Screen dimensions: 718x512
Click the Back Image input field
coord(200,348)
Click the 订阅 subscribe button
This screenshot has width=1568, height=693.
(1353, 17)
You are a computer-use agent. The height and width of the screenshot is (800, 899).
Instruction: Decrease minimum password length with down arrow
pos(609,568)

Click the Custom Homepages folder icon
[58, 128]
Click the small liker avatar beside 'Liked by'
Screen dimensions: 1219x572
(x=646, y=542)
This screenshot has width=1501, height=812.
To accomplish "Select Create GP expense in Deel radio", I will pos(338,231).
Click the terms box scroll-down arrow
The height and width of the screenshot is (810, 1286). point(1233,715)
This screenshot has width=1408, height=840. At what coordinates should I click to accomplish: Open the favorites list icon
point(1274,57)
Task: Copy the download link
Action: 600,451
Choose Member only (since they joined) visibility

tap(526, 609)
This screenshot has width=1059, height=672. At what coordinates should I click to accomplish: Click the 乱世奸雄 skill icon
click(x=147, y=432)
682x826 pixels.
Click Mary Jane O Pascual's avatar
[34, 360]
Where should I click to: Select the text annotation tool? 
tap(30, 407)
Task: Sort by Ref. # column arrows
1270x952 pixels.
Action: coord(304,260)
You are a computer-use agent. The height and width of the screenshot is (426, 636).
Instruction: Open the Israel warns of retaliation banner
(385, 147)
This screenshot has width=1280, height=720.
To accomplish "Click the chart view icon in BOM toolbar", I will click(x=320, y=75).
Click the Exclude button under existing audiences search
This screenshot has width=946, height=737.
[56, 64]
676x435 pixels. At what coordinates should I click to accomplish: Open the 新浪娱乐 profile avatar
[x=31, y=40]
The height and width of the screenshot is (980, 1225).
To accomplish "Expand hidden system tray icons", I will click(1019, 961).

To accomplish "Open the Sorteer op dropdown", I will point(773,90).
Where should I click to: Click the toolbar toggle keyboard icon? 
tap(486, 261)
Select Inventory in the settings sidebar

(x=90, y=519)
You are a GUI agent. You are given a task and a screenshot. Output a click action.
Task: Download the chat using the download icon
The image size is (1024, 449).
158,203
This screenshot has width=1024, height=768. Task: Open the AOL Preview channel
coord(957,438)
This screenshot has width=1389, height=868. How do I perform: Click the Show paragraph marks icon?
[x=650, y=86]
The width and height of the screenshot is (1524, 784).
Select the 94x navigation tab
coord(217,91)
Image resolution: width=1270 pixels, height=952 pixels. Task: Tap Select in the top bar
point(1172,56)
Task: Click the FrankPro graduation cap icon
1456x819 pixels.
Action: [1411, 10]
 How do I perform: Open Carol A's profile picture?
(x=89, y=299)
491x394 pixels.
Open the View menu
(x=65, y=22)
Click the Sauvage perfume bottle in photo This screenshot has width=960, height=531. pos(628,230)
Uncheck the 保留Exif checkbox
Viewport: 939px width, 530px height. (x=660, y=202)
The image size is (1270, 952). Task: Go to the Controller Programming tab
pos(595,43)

- **Set exercise**
Starting at the line that has "This screenshot has width=1501, height=812." and ending after the line that has "(x=90, y=519)", write those rows out again with "toolbar" changed to "tool strip" and everything else left the same.

- **Solution to the problem**
This screenshot has width=1501, height=812.
To accomplish "Select Create GP expense in Deel radio", I will pos(338,231).
Click the terms box scroll-down arrow
The height and width of the screenshot is (810, 1286). point(1233,715)
This screenshot has width=1408, height=840. At what coordinates should I click to accomplish: Open the favorites list icon
point(1274,57)
Task: Copy the download link
Action: 600,451
Choose Member only (since they joined) visibility

tap(526, 609)
This screenshot has width=1059, height=672. At what coordinates should I click to accomplish: Click the 乱世奸雄 skill icon
click(x=147, y=432)
682x826 pixels.
Click Mary Jane O Pascual's avatar
[34, 360]
Where should I click to: Select the text annotation tool? 
tap(30, 407)
Task: Sort by Ref. # column arrows
1270x952 pixels.
Action: coord(304,260)
You are a computer-use agent. The height and width of the screenshot is (426, 636).
Instruction: Open the Israel warns of retaliation banner
(385, 147)
This screenshot has width=1280, height=720.
To accomplish "Click the chart view icon in BOM tool strip", I will click(x=320, y=75).
Click the Exclude button under existing audiences search
This screenshot has width=946, height=737.
[56, 64]
676x435 pixels. At what coordinates should I click to accomplish: Open the 新浪娱乐 profile avatar
[x=31, y=40]
The height and width of the screenshot is (980, 1225).
To accomplish "Expand hidden system tray icons", I will click(1019, 961).

To accomplish "Open the Sorteer op dropdown", I will point(773,90).
Where should I click to: Click the tool strip toggle keyboard icon? 
tap(486, 261)
Select Inventory in the settings sidebar

(x=90, y=519)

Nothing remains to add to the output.